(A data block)
* start *

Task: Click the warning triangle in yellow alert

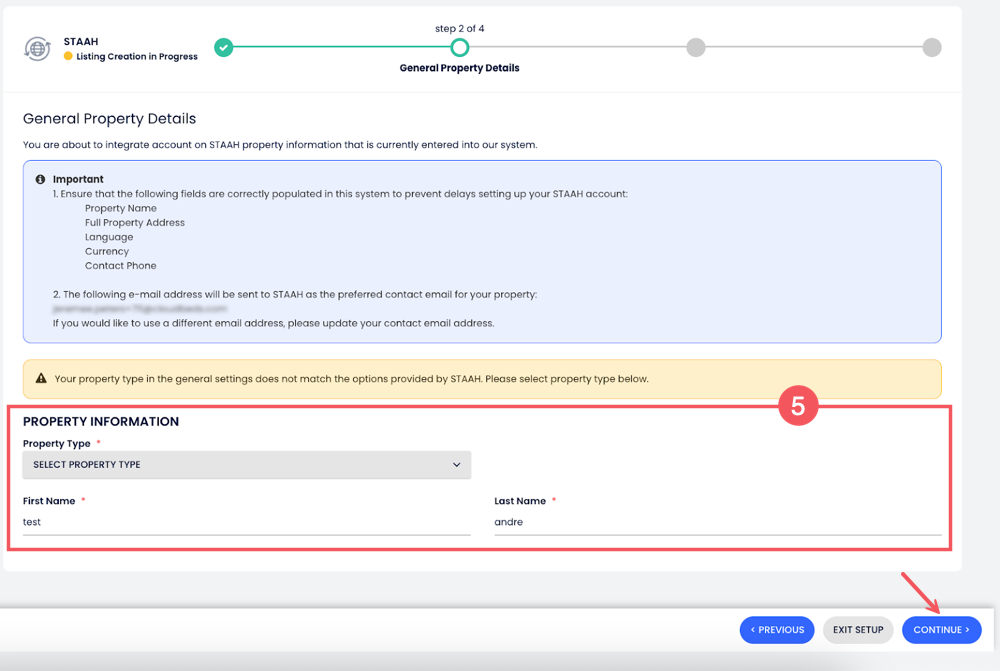Action: point(41,379)
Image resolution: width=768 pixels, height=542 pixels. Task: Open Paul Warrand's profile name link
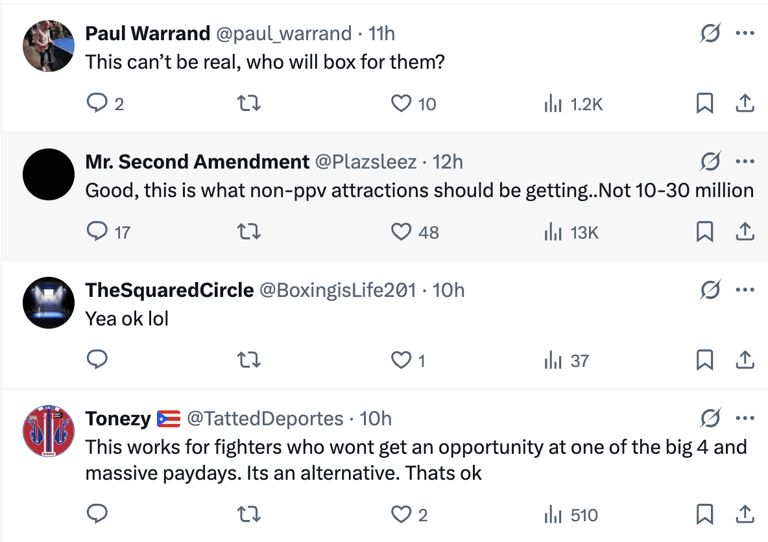tap(147, 33)
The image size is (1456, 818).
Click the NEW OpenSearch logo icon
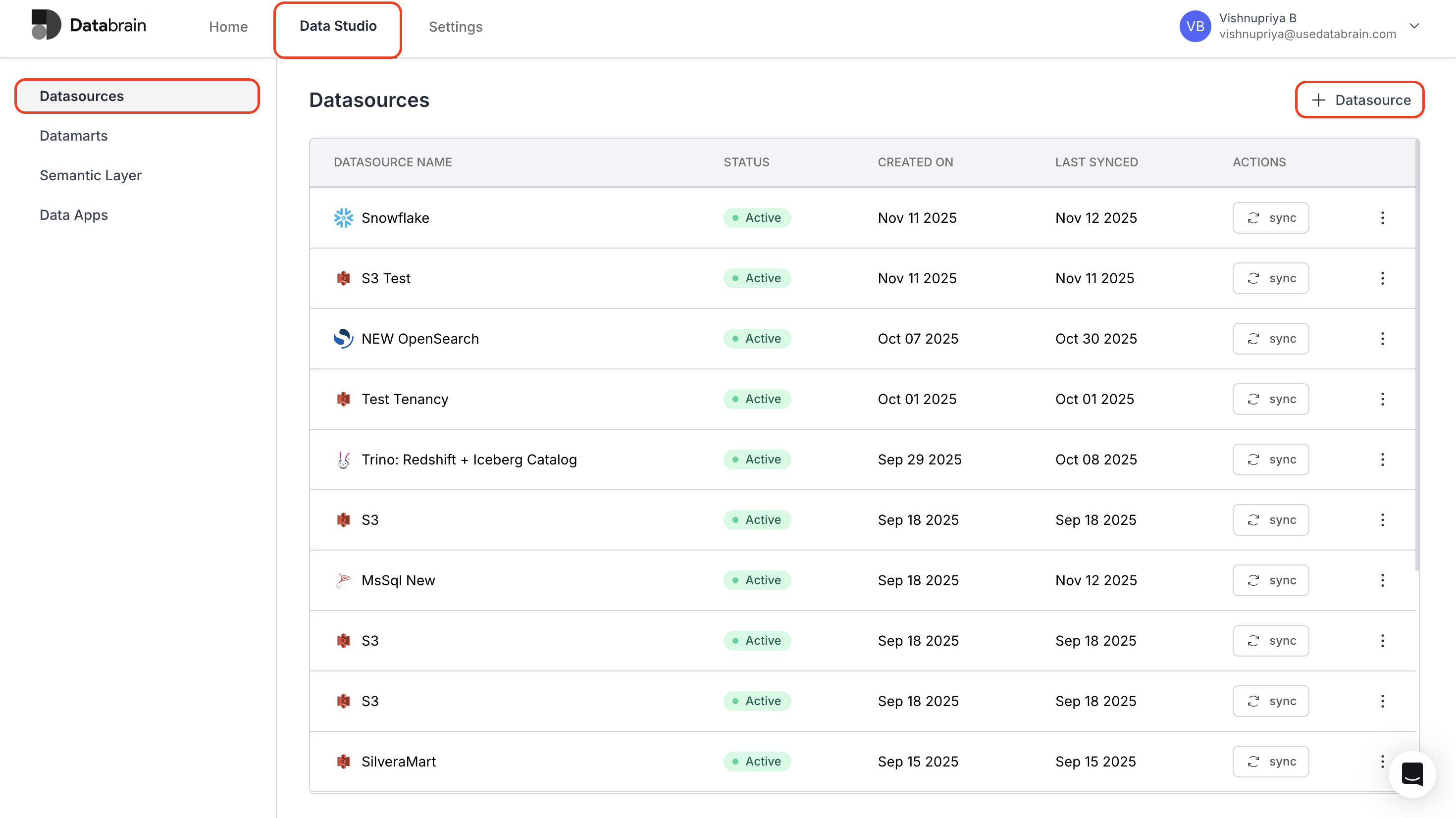(343, 339)
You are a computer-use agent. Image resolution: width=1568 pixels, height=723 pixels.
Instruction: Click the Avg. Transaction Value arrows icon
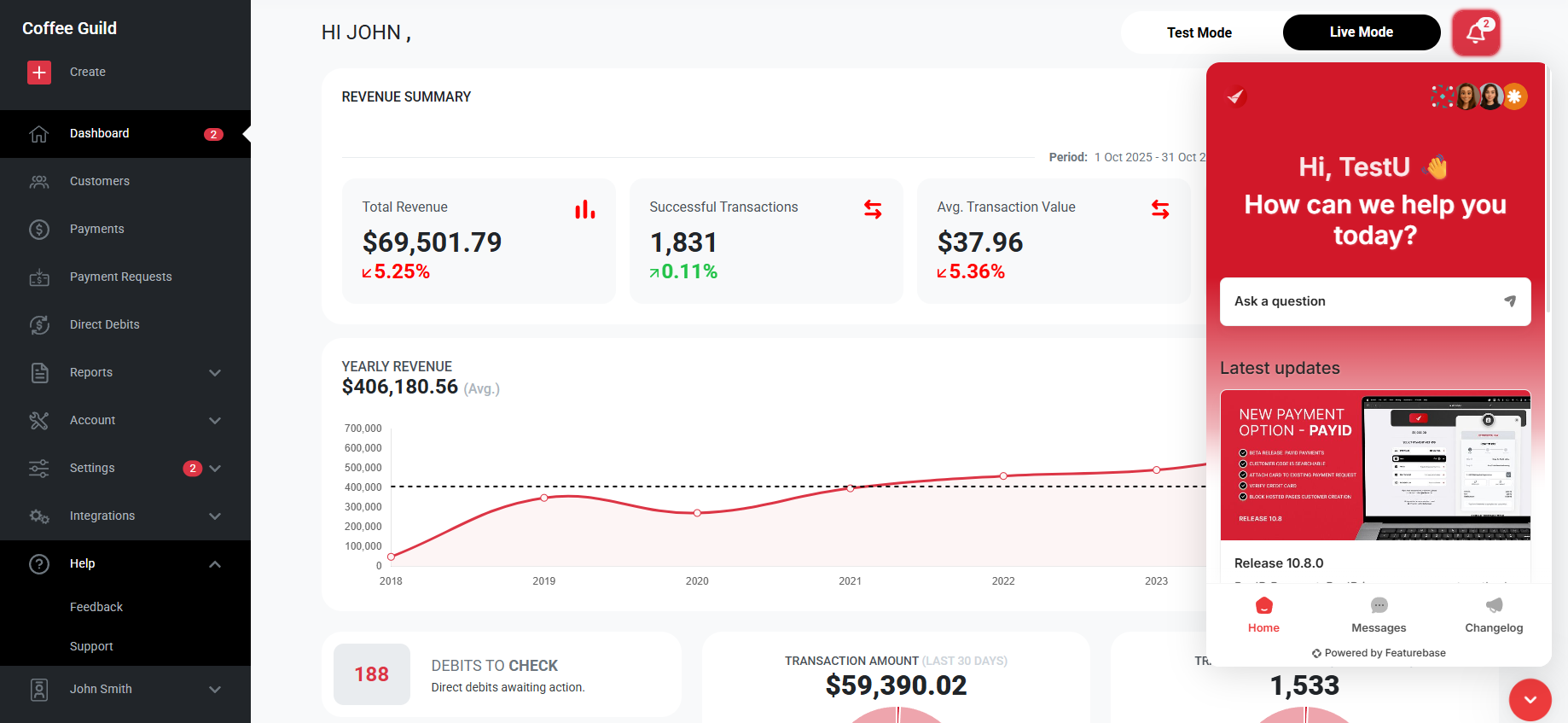(1160, 209)
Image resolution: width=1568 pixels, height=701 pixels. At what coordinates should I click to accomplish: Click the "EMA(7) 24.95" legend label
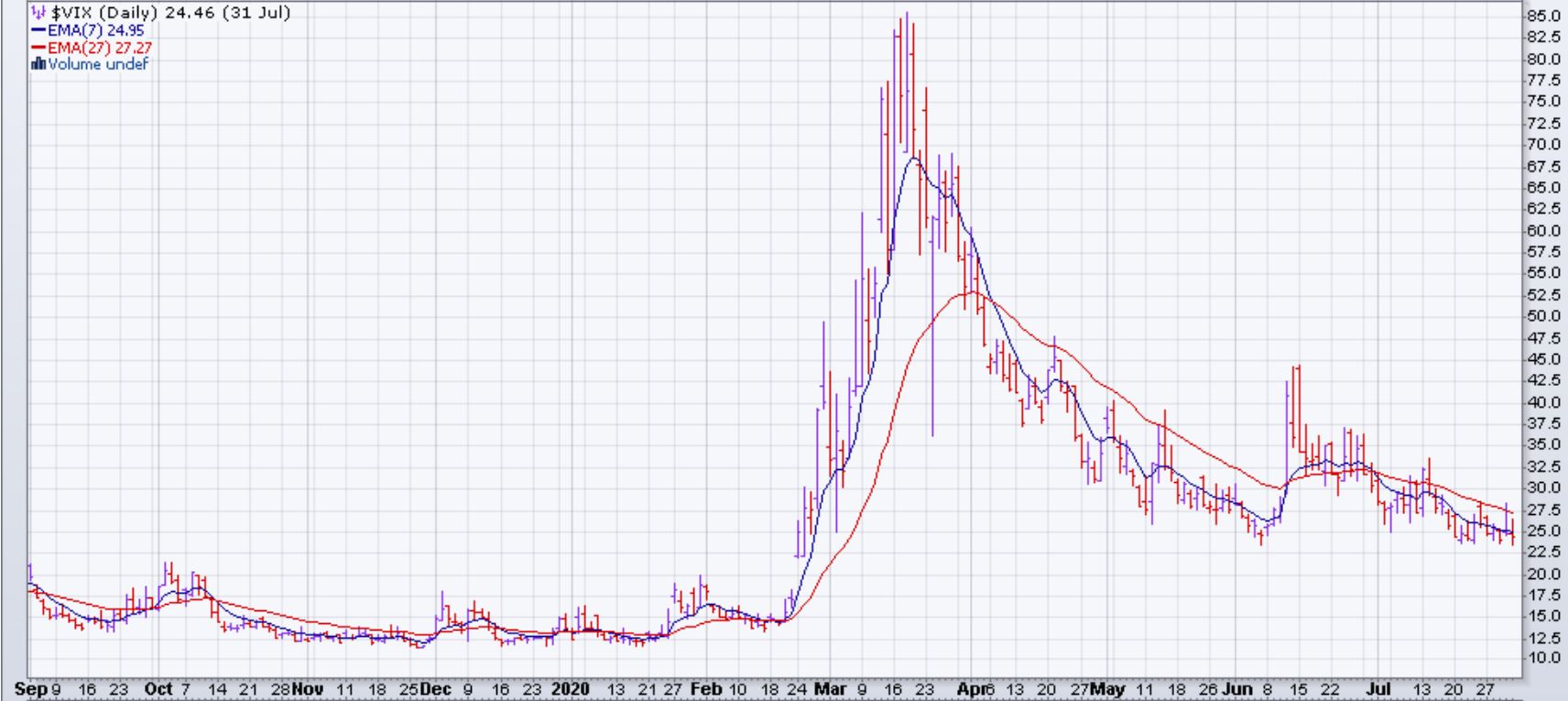point(96,30)
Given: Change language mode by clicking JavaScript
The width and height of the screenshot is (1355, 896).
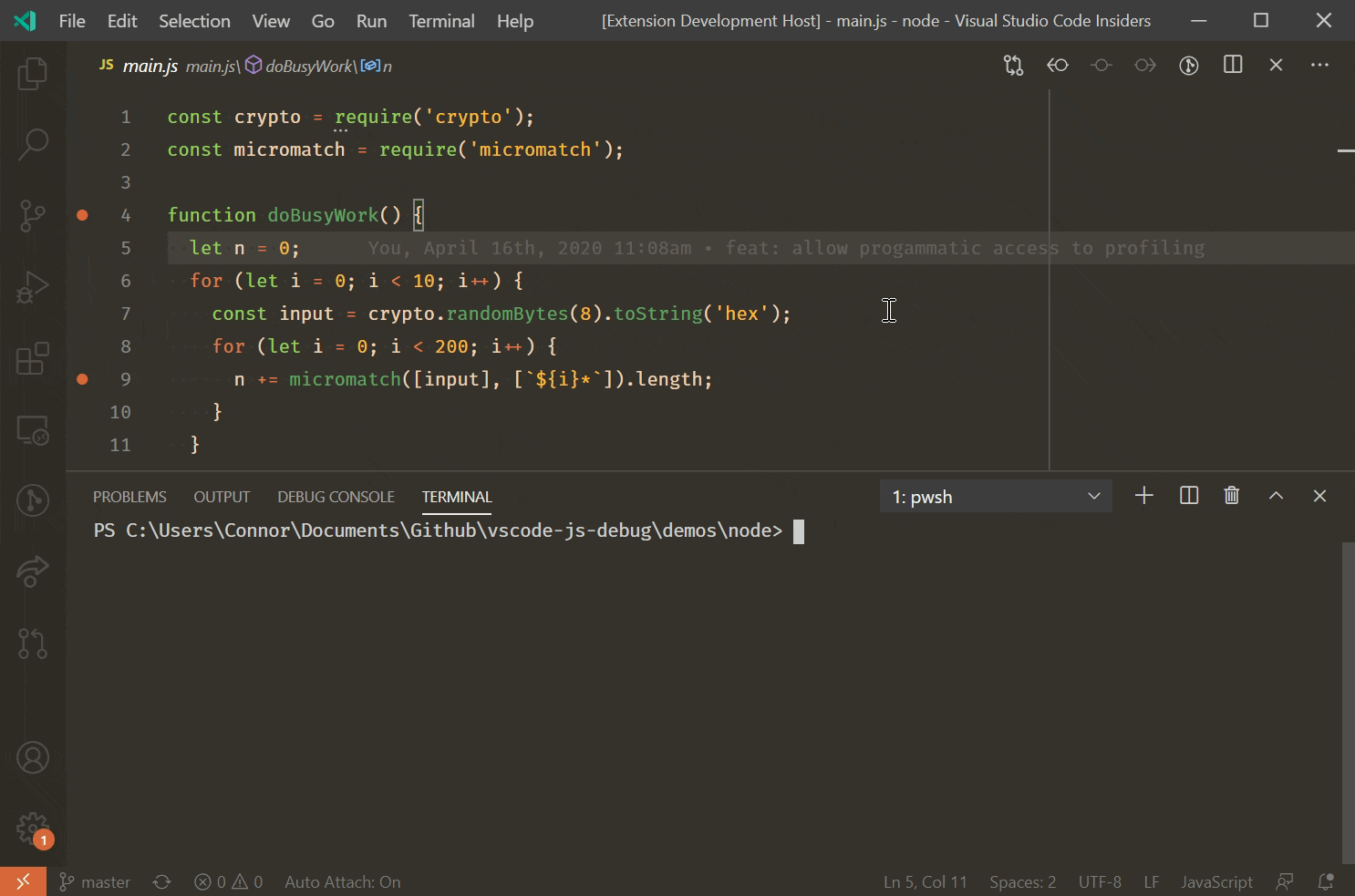Looking at the screenshot, I should point(1216,881).
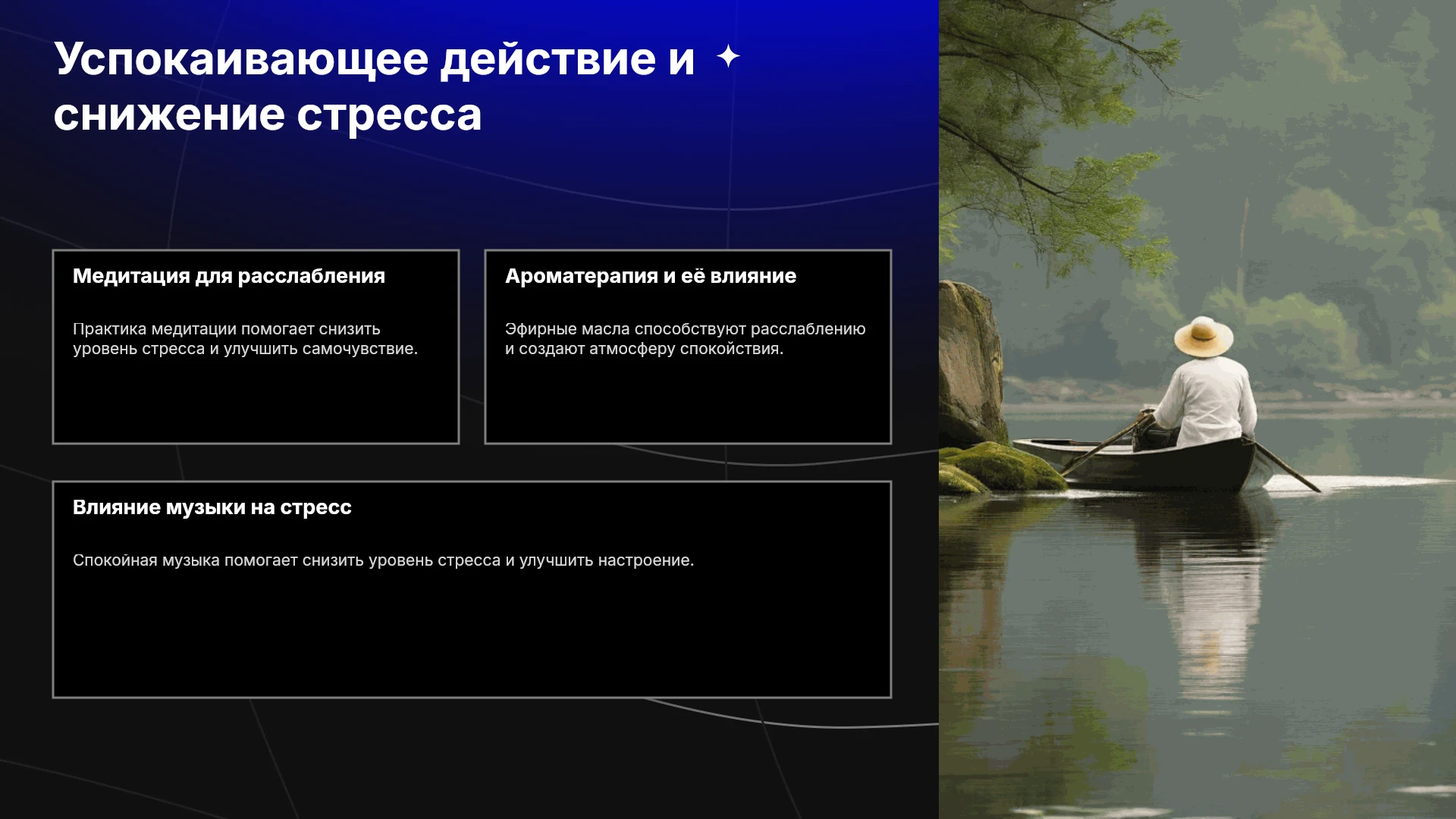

* end *

Exercise goal - Reproduce every line of the records above verbatim, omitting the pictures.

Correct answer -
Task: Click the warning triangle in yellow alert

Action: point(41,379)
Image resolution: width=768 pixels, height=542 pixels. Task: Open Paul Warrand's profile name link
tap(147, 33)
The image size is (1456, 818).
Click the NEW OpenSearch logo icon
(343, 339)
You are a computer-use agent. Image resolution: width=1568 pixels, height=723 pixels.
Instruction: Click the Avg. Transaction Value arrows icon
(1160, 209)
Image resolution: width=1568 pixels, height=701 pixels. At what coordinates should I click to accomplish: Click the "EMA(7) 24.95" legend label
point(96,30)
Given: Change language mode by clicking JavaScript
The width and height of the screenshot is (1355, 896).
Looking at the screenshot, I should point(1216,881).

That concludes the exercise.